Set down the part of the QRM time-of-flight calibration text starting with "readout_module.get_acquisition_state(0, 1)" and going on through "time (in ns)", with every character unchanged.

- [Text block]
##########
Upload the program, together with the waveforms and acquisitions to the QRM
[15]:
sequence = {
"waveforms": wfs,
"weights": {},
"acquisitions": acquisitions,
"program": qrm_prog,
}
with open("sequence.json", "w", encoding="utf-8") as file:
json.dump(sequence, file, indent=4)
file.close()
# Upload sequence.
readout_module.sequencer0.sequence("sequence.json")
Perform the calibration experiment
[16]:
# Arm and start sequencer.
readout_module.arm_sequencer(0)
readout_module.start_sequencer()
# Wait for the sequencer and acquisition to finish with a timeout period of one minute.
readout_module.get_acquisition_state(0, 1)
readout_module.store_scope_acquisition(0, "single")
# Print status of sequencer.
print(readout_module.get_sequencer_state(0))
Status: STOPPED, Flags: FORCED_STOP, ACQ_SCOPE_DONE_PATH_0, ACQ_SCOPE_DONE_PATH_1, ACQ_BINNING_DONE
Analyze the resulting signal on the scope to find the tof
[17]:
p0 = np.array(
readout_module.get_acquisitions(0)["single"]["acquisition"]["scope"]["path0"]["data"]
)
p1 = np.array(
readout_module.get_acquisitions(0)["single"]["acquisition"]["scope"]["path1"]["data"]
)
# Determine when the signal crosses half-max for the first time (in ns)
t_halfmax = np.where(np.abs(p0) > np.max(p0) / 2)[0][0]
# The time it takes for a sine wave to reach its half-max value is (in ns)
correction = 1 / readout_module.sequencer0.nco_freq() * 1e9 / 12
tof_measured = t_halfmax - correction
Plot the signal on the scope, around the rising and falling edge of the acquisition signal, as determined by the tof analysis above:
[18]:
r = readout_module.get_acquisitions(0)["single"]["acquisition"]["scope"]
plt.plot(r["path0"]["data"], ".-")
##########
- [Data shown]
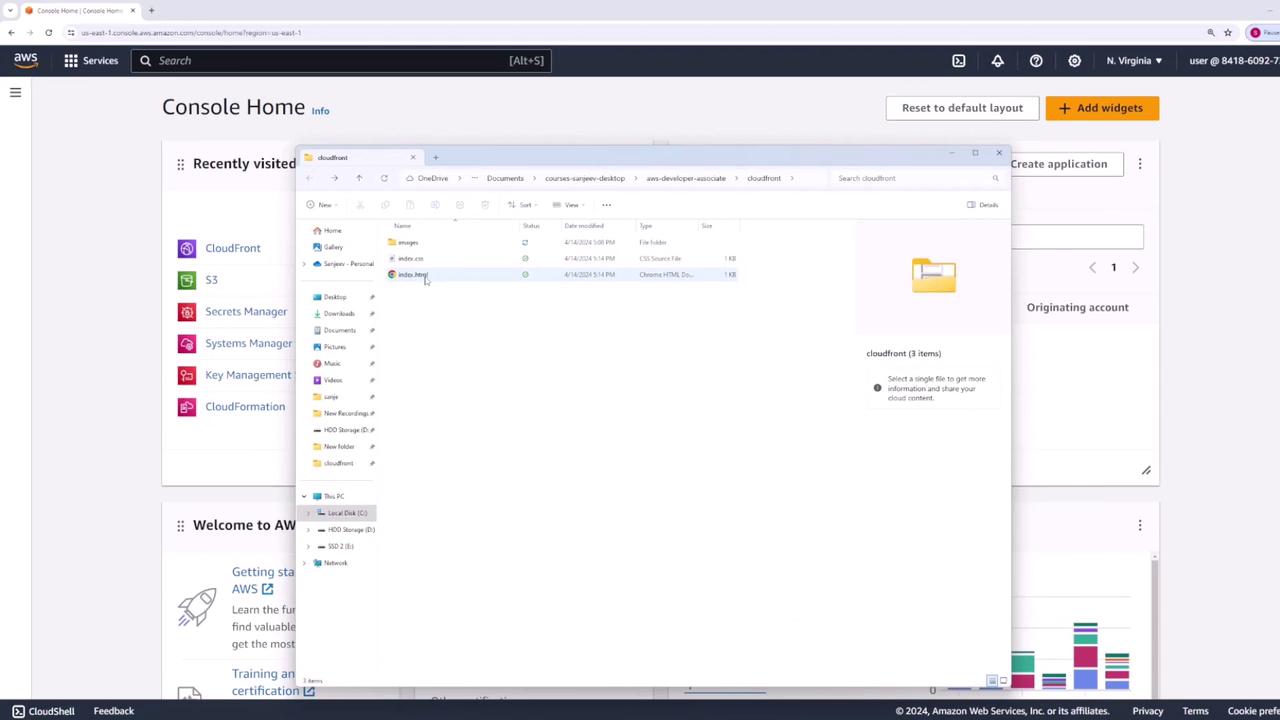Select the cloudfront tab in File Explorer
1280x720 pixels.
[350, 157]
##########
- [Exercise response]
readout_module.get_acquisition_state(0, 1)
readout_module.store_scope_acquisition(0, "single")
# Print status of sequencer.
print(readout_module.get_sequencer_state(0))
Status: STOPPED, Flags: FORCED_STOP, ACQ_SCOPE_DONE_PATH_0, ACQ_SCOPE_DONE_PATH_1, ACQ_BINNING_DONE
Analyze the resulting signal on the scope to find the tof
[17]:
p0 = np.array(
readout_module.get_acquisitions(0)["single"]["acquisition"]["scope"]["path0"]["data"]
)
p1 = np.array(
readout_module.get_acquisitions(0)["single"]["acquisition"]["scope"]["path1"]["data"]
)
# Determine when the signal crosses half-max for the first time (in ns)